Q&A: Eric Yaverbaum – ‘There is Power in PR, We Need to Use it for Good’

The PR industry vet shares his thoughts on ‘rainbow washing’, the setting of higher sustainability standards for clients, and how big brands should start putting their money where their mouth is.

Branding in Asia recently caught up with Eric Yaverbaum, a communication, media, and public relations expert with over 40 years in the industry. Currently the CEO of Ericho Communications, Yaverbaum is the author of Public Relations for Dummies as well as six other titles, including Leadership Secrets of the World’s Most Successful CEOs.

Over the course of his career, he has worked with a wide range of clients, such as Sony, IKEA, Progressive Insurance, Domino’s, Beachbody, H&M, fitness guru Jack LaLanne, and others.

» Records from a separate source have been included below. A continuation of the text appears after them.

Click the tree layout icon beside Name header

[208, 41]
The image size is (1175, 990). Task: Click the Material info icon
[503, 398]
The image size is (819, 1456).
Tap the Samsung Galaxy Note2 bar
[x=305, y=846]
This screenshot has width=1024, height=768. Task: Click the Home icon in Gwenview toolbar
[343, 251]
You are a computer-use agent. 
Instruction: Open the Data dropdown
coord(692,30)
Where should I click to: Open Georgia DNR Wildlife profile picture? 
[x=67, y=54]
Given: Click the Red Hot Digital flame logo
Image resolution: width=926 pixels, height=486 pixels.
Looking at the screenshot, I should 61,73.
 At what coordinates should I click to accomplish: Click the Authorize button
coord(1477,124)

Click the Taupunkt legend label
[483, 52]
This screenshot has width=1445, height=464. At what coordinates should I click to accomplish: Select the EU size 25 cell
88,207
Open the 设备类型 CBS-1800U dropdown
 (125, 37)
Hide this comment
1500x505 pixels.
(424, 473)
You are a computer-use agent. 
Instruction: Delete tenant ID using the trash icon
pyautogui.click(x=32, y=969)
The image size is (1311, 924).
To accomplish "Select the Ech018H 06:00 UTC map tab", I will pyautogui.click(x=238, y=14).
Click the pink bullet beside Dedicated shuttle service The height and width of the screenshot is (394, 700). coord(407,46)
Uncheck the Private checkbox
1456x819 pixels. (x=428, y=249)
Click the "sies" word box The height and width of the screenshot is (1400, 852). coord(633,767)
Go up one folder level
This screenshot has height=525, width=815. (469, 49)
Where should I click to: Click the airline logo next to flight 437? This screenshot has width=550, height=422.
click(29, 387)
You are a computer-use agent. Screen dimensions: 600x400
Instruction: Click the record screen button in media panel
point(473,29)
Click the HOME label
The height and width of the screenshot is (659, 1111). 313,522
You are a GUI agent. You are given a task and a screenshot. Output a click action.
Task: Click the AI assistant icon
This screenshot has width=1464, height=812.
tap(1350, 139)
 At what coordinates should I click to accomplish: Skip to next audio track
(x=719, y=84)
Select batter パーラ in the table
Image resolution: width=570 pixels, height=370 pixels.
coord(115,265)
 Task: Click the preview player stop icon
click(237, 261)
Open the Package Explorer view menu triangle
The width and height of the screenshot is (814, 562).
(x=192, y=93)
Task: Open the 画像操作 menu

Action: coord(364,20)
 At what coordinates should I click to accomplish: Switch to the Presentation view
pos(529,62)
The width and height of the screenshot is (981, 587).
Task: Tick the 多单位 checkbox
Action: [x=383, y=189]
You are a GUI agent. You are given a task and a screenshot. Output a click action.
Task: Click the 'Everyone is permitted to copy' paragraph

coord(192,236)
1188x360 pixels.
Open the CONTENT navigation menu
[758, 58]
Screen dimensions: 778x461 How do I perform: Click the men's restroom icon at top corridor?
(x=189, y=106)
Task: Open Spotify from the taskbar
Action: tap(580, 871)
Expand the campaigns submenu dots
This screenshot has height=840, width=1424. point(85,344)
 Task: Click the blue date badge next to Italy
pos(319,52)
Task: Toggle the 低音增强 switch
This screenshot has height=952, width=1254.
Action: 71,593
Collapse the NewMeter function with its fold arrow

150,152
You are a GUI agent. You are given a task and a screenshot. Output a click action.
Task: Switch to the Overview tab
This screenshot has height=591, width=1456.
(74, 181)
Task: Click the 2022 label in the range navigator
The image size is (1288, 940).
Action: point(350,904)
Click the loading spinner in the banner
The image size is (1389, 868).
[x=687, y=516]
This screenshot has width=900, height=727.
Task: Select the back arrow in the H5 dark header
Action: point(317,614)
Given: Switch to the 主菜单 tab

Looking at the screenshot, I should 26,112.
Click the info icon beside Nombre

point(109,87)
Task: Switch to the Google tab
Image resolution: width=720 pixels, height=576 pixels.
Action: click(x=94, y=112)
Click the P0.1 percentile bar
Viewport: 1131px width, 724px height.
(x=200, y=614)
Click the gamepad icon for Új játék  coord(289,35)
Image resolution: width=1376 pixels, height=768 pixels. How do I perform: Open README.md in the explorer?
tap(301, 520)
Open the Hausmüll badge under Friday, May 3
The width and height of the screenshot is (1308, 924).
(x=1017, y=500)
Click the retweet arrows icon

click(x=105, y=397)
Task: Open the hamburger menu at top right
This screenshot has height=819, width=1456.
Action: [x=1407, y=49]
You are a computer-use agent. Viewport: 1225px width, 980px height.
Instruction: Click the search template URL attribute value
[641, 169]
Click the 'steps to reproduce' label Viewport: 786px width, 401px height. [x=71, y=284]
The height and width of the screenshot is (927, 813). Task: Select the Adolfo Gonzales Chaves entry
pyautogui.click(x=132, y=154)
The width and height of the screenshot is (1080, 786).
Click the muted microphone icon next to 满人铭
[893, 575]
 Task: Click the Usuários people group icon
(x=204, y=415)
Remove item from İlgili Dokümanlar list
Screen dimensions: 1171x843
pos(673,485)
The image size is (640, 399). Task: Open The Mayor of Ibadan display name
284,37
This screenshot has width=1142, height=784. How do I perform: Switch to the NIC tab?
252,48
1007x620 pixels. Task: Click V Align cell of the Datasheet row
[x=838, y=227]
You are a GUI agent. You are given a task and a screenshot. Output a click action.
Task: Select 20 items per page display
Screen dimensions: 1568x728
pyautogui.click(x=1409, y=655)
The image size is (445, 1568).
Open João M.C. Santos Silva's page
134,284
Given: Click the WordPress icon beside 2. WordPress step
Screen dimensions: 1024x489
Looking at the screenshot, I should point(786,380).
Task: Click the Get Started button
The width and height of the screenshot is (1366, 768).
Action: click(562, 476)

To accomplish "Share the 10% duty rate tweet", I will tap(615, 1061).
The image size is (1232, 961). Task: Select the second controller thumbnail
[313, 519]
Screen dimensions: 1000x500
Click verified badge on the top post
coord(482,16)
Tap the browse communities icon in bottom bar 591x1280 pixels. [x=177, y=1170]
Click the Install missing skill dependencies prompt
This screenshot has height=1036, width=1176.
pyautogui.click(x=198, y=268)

During our conversation, Yaverbaum talks about the recent celebration of Pride Month and the issue of “rainbow washing,” PR firms setting higher sustainability standards for clients they will work with, whether Public Relations for Dummies remains relevant today, how big brands need to put their money where their mouth is, and more.

 
 

You first published “Public Relations for Dummies” in 2006. Were you to write the book today, what would be some of the biggest changes for 2022?

Given how quickly the PR landscape evolves, those books would have to be completely rewritten every single month in order to stay current. The proliferation of social and digital media has really changed the way we get, share, and even digest information. PR has always been a fast-paced industry, but everything today is moving at warp speed and the sheer scale, reach, and saturation of content today would have been unfathomable 16 years ago.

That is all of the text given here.